Code coverage tools work in two flavours:
- either the code is instrumented to record coverage statistics, or
- the program is run under a debugger or profiler, or tracing mechanism.
Coverage measurement is a dynamic quality assurance tool, as it measures which code is executed. Static analysis is not sufficient.
If a debugger is available, this makes it easy to interrupt normal execution after each statement and record that statement as covered. However, all these interruptions come at a noticeable runtime cost, which slows down your tests. Debugger-based coverage tools are often limited by the debugging interfaces in what kinds of coverage can be collected. E.g. you may not be able to collect branch coverage within expressions like bar() && baz().
Instrumentation is performed by the compiler or a post-compilation step to inject code into the executable that records coverage.
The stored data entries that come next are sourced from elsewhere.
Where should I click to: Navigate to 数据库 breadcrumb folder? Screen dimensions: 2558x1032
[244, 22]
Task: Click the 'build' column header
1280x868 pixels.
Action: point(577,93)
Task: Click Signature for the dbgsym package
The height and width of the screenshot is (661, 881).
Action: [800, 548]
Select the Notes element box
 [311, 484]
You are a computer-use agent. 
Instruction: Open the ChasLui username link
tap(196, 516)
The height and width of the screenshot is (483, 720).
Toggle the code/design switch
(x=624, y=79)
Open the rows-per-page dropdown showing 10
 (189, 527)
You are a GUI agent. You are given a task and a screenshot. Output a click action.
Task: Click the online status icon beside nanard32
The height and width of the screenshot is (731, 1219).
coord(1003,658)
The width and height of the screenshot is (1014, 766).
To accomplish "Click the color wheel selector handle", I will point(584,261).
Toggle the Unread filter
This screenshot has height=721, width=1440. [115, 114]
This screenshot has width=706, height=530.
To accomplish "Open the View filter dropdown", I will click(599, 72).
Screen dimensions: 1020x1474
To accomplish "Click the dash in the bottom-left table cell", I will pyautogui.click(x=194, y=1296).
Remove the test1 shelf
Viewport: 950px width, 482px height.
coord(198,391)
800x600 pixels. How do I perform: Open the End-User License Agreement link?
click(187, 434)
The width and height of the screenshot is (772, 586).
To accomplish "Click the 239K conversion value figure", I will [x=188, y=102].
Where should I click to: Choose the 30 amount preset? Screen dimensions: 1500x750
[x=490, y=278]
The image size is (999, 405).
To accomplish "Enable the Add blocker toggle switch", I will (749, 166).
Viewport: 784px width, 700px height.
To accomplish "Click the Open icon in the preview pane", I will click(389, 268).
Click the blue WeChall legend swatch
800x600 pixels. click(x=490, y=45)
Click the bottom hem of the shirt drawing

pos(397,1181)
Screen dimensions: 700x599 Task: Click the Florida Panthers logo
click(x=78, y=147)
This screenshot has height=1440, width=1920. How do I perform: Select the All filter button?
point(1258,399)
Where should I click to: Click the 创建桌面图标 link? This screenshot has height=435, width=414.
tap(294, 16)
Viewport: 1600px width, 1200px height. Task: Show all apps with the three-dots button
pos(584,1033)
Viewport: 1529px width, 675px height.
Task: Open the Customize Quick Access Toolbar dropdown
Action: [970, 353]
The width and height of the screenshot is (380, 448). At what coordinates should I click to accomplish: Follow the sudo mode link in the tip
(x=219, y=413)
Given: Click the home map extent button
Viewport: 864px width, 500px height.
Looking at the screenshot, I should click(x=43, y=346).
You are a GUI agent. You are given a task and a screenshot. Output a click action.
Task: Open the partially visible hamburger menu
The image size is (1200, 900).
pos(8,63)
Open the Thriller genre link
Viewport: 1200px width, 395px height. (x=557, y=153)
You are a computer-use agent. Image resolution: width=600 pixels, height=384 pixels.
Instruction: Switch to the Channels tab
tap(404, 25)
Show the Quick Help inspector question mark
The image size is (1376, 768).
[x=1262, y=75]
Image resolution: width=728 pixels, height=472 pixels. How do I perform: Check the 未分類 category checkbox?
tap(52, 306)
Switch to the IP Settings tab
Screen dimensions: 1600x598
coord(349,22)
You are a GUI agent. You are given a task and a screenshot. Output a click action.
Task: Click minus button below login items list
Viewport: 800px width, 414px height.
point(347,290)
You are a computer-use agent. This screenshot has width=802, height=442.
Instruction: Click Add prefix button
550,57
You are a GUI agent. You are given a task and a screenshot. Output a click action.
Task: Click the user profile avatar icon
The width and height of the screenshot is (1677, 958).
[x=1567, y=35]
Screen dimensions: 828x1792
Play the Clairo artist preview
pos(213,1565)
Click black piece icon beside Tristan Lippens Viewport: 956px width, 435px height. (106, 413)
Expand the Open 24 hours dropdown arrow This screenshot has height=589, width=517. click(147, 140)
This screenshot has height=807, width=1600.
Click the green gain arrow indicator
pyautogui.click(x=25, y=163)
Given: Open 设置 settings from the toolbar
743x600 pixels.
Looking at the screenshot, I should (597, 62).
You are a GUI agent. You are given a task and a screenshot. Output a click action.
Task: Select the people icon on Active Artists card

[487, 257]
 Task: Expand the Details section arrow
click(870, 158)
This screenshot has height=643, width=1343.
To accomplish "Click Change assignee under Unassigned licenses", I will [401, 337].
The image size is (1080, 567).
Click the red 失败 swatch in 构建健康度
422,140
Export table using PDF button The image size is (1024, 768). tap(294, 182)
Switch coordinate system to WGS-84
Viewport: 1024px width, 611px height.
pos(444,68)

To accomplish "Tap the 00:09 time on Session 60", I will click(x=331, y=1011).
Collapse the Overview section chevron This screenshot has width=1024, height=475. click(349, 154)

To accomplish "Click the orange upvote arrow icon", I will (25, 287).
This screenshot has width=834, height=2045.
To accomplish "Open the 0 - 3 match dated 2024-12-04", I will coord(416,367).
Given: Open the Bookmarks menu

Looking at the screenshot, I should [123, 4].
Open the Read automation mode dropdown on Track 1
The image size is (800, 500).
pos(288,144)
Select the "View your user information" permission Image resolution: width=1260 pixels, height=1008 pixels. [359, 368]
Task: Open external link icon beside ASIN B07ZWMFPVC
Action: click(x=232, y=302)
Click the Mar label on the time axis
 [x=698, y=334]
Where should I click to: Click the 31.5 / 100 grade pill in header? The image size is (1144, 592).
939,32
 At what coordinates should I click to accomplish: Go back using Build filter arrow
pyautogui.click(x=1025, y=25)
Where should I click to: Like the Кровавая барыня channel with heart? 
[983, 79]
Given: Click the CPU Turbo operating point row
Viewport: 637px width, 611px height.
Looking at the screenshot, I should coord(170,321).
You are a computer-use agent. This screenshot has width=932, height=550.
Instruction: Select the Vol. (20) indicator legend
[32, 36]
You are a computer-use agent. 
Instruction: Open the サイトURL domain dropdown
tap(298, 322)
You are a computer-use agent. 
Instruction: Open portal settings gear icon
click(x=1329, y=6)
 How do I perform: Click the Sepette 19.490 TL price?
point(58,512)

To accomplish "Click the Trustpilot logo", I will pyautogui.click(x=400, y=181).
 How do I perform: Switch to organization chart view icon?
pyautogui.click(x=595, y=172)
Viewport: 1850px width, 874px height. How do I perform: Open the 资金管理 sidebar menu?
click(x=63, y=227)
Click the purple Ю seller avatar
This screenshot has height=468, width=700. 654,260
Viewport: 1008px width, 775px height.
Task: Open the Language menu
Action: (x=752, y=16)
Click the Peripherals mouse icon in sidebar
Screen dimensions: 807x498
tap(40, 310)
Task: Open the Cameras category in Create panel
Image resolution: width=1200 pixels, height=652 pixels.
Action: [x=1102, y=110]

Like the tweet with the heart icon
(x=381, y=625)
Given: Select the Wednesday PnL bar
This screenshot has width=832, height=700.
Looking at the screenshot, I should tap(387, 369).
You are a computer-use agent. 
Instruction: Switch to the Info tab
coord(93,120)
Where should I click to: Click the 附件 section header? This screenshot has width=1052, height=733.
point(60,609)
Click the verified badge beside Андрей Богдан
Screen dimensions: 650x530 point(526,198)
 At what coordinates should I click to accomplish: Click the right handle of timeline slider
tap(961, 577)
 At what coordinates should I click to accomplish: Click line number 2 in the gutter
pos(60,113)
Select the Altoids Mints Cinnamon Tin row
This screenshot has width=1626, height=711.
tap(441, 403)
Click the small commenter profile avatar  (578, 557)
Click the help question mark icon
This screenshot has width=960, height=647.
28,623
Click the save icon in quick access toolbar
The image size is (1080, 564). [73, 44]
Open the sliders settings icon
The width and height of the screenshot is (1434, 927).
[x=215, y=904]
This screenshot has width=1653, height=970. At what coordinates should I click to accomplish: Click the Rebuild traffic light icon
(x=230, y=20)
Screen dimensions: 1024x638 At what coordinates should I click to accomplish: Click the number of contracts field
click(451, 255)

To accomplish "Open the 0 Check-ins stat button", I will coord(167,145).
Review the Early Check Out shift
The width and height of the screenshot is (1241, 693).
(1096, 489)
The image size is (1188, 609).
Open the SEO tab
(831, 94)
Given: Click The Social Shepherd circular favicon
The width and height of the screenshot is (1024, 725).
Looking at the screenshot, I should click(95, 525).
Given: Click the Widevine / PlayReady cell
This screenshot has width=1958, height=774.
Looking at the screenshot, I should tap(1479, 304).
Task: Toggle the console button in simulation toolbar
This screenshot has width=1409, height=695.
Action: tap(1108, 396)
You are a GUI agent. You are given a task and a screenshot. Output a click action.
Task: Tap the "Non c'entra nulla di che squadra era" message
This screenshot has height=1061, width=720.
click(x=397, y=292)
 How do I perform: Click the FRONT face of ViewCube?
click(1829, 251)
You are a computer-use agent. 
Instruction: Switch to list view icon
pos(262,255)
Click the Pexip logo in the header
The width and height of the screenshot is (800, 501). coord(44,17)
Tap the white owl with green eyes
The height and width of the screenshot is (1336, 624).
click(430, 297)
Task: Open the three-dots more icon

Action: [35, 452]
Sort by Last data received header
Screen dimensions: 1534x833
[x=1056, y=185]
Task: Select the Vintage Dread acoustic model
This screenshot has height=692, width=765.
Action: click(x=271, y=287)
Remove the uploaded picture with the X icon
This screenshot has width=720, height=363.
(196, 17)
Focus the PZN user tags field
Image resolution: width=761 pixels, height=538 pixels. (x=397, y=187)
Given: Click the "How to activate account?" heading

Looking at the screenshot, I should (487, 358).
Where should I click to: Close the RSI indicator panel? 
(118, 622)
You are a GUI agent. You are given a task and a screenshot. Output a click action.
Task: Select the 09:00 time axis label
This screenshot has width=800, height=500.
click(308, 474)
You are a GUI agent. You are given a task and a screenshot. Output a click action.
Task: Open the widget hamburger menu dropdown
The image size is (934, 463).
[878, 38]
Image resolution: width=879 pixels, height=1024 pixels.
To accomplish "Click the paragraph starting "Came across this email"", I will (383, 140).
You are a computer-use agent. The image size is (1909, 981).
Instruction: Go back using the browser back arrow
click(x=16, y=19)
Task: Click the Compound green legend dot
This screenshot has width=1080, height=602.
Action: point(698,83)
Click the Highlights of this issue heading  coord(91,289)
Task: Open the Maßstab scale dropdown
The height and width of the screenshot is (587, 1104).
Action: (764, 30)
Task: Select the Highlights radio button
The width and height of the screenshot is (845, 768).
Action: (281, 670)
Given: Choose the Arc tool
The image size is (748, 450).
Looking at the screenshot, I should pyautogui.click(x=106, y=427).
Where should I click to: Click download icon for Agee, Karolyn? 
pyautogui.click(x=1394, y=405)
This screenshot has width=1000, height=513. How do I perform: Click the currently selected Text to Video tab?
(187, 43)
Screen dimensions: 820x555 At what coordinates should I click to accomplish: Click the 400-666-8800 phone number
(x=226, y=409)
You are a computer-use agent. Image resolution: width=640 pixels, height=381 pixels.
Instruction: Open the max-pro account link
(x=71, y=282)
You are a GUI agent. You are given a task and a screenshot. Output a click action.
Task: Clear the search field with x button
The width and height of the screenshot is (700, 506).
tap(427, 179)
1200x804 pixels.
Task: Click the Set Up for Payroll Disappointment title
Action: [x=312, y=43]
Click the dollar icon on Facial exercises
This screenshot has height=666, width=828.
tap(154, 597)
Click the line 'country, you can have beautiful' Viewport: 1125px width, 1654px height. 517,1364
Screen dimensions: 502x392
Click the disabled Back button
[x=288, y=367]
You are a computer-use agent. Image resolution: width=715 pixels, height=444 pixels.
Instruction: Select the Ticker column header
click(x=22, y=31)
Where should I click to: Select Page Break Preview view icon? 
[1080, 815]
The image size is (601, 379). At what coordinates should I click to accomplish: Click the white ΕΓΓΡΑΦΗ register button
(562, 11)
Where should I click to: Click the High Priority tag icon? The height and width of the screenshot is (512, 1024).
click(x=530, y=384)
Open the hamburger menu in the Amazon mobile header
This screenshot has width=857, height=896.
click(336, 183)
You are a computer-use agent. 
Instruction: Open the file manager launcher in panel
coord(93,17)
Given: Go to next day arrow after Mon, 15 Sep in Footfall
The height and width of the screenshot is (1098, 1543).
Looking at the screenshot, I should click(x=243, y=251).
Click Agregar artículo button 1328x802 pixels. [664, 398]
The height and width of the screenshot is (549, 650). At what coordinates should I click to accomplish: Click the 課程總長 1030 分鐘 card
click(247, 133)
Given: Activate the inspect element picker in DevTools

The source code is not modified. This has less runtime overhead than a debugger-based solution, but requires you to compile the program in a special coverage collection mode.
As an example, the Python coverage.py tool uses Python's built-in tracing hooks. In contrast, GCC and Clang support instrumentation-based coverage collection when compiling with the -fprofile-arcs -ftest-coverage flags (you should also disable optimizations and use a debugging build: -g -O0). The advantage when collecting branch coverage: the compiler knows all branches that are present in the machine code, not just the branches easily visible in the source code. When the program is executed, it will record coverage in a file that can be massaged into reports with tools like gcov, lcov, gcovr, and many others. (Disclosure: I maintain gcovr.)
In general, coverage measurement needs the same kind of data as a profiler. Often, these tools use exactly the same infrastructure. However, a profiler can afford to be less exact since the hot spots will be executed often. Unlike coverage tools, they can use sampling to measure how often which code is executed. A sampling profiler regularly interrupts the process and collects a stack trace which points to the current location. This happens less often then at each statement, often only every few milliseconds. So they have less performance impact, but their data is less exact.